How to complete this task: The answer should match the entries that follow exactly, except that no image appears in it.

§

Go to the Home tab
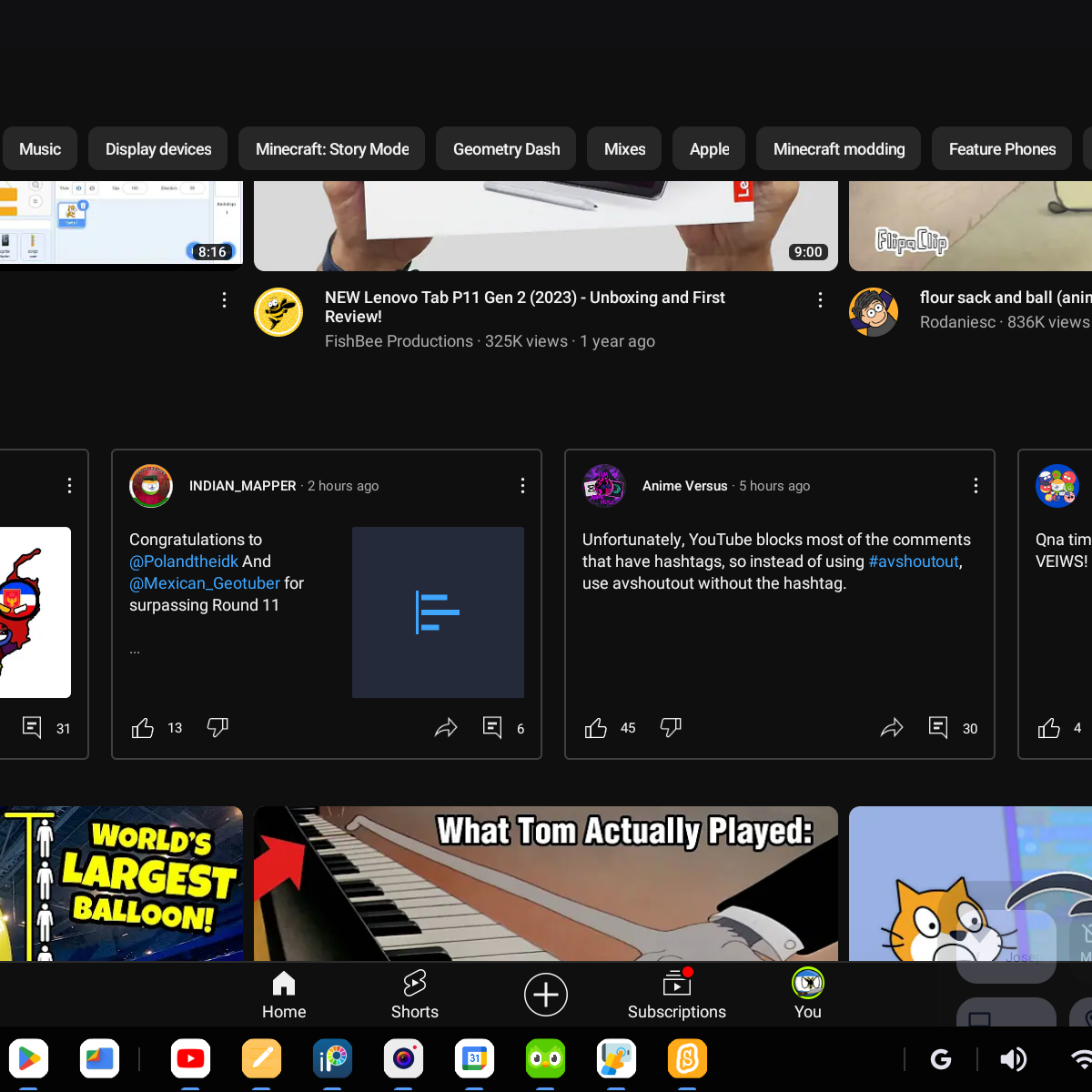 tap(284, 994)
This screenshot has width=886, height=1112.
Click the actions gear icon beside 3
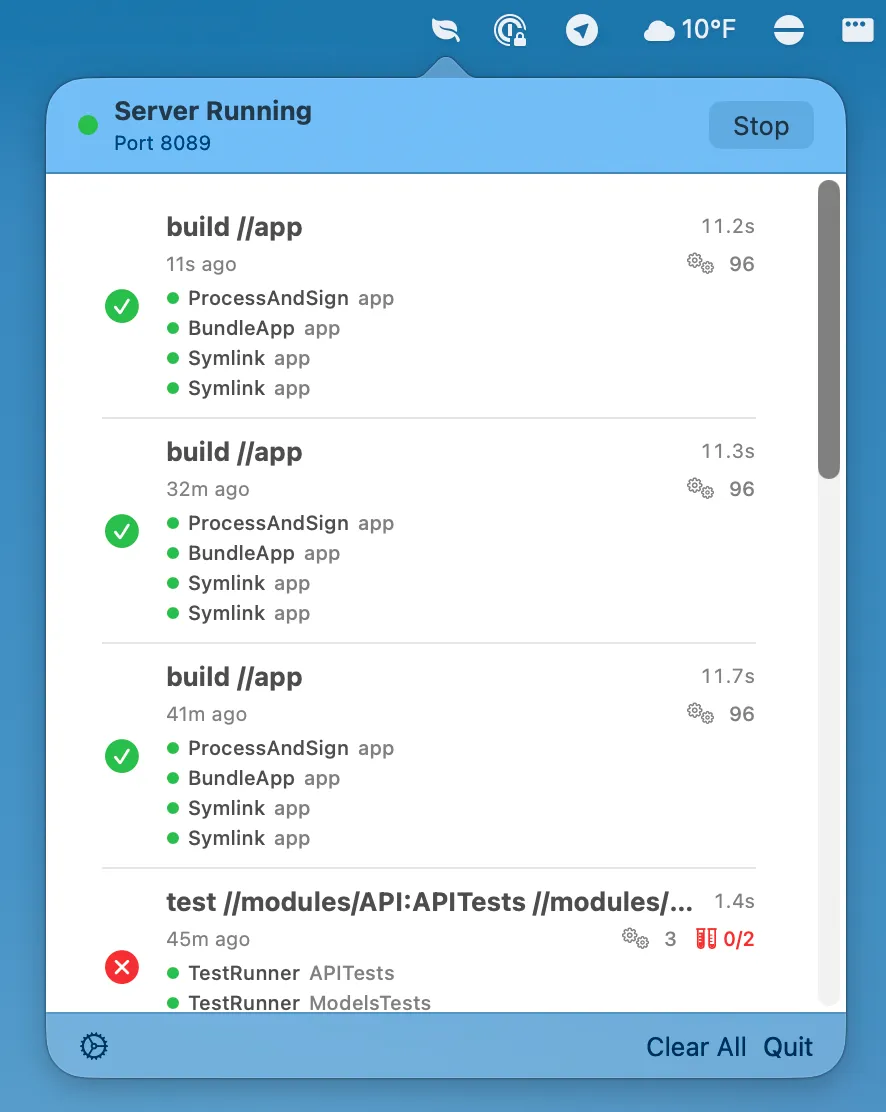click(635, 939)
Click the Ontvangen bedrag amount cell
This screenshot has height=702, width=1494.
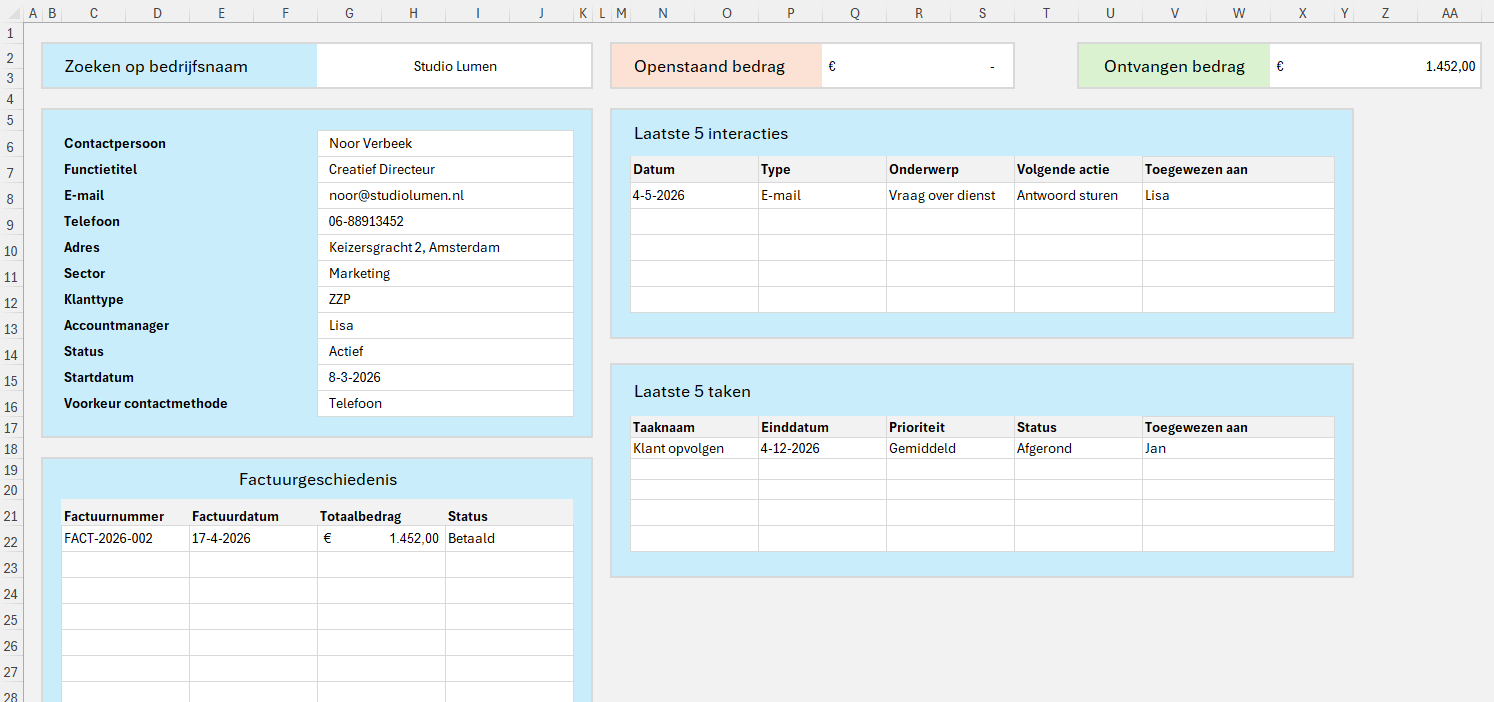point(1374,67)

§

Answer to this exercise:
Go to the Home tab
 tap(284, 994)
This screenshot has width=886, height=1112.
Click the actions gear icon beside 3
click(635, 939)
Click the Ontvangen bedrag amount cell
This screenshot has height=702, width=1494.
point(1374,67)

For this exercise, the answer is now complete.